0 Q&A from 10/30 Webinar
Q: Bearing in mind that ‘amateurs open the market and pros close it’, if you see a pivot point after the close, should you wait until the last hour of the following day before putting the trade on? – Andrew
A: We often trade in the last 15 min of the day. So if we see the pivot point holding, we will trade *that* day rather than waiting for the next trading session. This assumes that the signal is one that doesn’t require confirmation. An example would be a bullish engulfing pattern. A doji is an example of a candle that does require confirmation from the next trading session.
Q: In today’s climate and with so many stocks well below there 50 and 200 day moving averages, what can you take from the charts to give you confidence in future picks? – Lee
A: Well, for starters, you could include bear trading strategies such as put buying and short selling to profit from market downturns. Then you would actually be searching for stocks that are below the 50 SMA and 200 SMA. Beyond that, you can find short term buying opportunities and use the moving averages as profit targets as opposed to support levels. Further, the candle patterns and role reversals that we identify are just as valid in downtrending stocks as they are in uptrending stocks.
Q: Can you short sell and trade options in an IRA account? – Ed
A: Short sell – no. But you have many options strategies available to you, including some that have similar profit scenarios as short selling. All you need to do is submit an IRA Options Upgrade request to your E*Trade rep and you can begin trading options in your retirement account.

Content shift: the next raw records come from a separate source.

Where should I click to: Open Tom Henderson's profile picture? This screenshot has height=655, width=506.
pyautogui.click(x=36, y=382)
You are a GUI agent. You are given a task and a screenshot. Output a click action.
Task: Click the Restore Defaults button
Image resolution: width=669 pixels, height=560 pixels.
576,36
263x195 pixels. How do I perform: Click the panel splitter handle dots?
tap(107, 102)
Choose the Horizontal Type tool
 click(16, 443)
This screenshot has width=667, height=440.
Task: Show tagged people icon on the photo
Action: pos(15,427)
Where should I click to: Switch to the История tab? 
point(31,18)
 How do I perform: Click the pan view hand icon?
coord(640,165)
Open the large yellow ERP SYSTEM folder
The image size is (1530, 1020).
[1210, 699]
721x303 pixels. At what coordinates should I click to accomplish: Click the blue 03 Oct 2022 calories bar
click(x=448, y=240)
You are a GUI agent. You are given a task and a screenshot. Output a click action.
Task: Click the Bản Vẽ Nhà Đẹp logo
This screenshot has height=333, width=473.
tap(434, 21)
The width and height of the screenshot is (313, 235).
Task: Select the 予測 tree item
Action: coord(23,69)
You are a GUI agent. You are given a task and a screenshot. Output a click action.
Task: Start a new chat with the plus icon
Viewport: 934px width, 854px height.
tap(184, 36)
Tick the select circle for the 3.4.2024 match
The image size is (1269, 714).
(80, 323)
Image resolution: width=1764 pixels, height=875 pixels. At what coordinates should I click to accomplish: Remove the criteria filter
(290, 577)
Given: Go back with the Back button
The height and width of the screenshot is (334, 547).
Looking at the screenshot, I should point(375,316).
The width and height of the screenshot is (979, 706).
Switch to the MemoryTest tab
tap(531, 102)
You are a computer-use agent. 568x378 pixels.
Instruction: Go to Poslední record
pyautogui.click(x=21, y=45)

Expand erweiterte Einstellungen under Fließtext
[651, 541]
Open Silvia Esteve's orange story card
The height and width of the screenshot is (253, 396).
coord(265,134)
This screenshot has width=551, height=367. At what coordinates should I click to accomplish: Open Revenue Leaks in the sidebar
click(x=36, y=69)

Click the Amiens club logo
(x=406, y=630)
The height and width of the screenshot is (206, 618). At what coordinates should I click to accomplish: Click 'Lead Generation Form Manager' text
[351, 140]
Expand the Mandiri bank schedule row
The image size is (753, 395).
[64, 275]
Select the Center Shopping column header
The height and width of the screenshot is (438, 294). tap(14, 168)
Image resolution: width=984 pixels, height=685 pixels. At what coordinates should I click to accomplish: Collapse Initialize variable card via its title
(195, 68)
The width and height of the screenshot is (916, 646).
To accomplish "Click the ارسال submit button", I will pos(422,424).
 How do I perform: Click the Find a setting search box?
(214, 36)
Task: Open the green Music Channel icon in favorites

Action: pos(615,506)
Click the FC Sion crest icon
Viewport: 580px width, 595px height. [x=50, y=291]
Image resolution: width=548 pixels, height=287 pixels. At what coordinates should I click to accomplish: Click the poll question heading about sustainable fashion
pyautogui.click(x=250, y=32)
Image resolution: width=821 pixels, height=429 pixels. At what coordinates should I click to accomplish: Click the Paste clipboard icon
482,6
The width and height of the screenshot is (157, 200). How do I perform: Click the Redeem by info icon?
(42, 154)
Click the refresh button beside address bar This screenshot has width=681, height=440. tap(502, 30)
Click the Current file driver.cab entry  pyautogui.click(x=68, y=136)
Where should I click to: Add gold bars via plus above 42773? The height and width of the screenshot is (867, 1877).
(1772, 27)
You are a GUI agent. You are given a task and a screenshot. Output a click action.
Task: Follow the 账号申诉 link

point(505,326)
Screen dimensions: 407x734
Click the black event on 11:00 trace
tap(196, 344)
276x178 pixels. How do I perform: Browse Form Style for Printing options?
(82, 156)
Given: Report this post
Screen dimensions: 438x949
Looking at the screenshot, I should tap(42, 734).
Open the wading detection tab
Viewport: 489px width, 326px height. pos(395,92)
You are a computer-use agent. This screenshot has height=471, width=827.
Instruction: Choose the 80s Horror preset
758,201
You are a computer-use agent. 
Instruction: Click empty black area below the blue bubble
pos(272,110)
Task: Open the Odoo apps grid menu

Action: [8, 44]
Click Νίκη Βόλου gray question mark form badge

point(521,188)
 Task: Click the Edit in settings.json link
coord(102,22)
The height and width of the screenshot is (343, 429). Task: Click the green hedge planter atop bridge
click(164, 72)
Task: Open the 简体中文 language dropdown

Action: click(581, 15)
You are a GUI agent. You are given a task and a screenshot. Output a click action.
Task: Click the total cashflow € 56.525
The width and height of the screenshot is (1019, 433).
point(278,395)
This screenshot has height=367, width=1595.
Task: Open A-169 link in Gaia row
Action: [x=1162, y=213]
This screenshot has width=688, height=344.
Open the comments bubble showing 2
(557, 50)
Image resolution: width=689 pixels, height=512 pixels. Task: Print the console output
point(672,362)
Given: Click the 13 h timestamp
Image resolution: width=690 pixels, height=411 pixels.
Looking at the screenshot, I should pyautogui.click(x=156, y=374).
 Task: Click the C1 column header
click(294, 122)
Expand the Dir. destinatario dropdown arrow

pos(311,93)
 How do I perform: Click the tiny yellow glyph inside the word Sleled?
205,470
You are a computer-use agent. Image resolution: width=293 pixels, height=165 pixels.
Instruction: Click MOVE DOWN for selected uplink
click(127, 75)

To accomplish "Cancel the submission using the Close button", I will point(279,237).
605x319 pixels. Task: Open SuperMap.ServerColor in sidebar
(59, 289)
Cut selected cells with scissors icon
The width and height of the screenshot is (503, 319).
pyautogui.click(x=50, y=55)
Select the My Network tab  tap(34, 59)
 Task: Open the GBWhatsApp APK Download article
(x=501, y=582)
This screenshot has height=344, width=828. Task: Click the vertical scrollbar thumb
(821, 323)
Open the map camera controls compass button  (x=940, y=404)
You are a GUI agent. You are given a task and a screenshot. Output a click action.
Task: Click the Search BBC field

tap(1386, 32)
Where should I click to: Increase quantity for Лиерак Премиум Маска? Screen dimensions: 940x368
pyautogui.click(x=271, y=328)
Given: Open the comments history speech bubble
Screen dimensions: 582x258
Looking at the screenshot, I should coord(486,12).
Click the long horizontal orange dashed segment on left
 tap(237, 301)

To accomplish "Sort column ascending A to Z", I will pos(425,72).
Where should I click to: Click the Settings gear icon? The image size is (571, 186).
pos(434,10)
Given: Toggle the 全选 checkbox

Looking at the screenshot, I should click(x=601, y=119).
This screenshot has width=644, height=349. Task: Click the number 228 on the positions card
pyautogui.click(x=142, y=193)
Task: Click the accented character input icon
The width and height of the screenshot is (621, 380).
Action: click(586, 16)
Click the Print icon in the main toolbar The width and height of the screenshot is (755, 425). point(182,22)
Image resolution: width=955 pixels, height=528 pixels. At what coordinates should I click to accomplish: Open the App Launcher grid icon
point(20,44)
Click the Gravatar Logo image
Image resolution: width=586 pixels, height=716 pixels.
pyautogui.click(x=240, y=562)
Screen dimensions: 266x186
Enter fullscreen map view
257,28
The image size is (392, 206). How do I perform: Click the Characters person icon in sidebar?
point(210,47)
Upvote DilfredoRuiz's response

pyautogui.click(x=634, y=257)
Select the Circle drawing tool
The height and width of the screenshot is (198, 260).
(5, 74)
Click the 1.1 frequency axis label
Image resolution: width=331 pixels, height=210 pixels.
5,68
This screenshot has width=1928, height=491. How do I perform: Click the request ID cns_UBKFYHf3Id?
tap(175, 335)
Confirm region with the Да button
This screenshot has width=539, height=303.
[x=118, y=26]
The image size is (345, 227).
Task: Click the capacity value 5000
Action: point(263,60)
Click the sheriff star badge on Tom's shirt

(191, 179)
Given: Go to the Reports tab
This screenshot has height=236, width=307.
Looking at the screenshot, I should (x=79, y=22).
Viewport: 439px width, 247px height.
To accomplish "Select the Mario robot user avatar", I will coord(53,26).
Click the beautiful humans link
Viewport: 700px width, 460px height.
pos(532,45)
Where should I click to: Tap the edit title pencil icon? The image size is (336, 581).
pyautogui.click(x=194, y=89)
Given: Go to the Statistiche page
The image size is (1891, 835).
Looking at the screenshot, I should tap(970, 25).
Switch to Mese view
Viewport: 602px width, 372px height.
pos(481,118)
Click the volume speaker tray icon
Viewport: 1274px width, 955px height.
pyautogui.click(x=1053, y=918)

Q: So many 401K and retirement IRA’s do not permit individuals to invest directly into stocks other than the stock of the company which offers the plan. Most of these investments are limited to funds within certain selected mutual fund families. How do you advise clients on how to appropriately manage risk when limited to these investments? – Brenda
A: First, consider your overall portfolio. In addition to your company plan, be sure to balance across your other savings. Having done that, you need to do the best you can with the limited investments in your company plan. Consider having a core of index funds and money market funds. Index funds will follow the market and give you diversification with low expense. In these volatile times, money market funds are good to temper the falling and volatile markets. Don’t get carried away with many funds and switching too often – that usually results overall under-performance. Finally, be sure your other investments balance the limitations of your company plan. If you have a high balance in retirement index funds, don’t add more in your other accounts.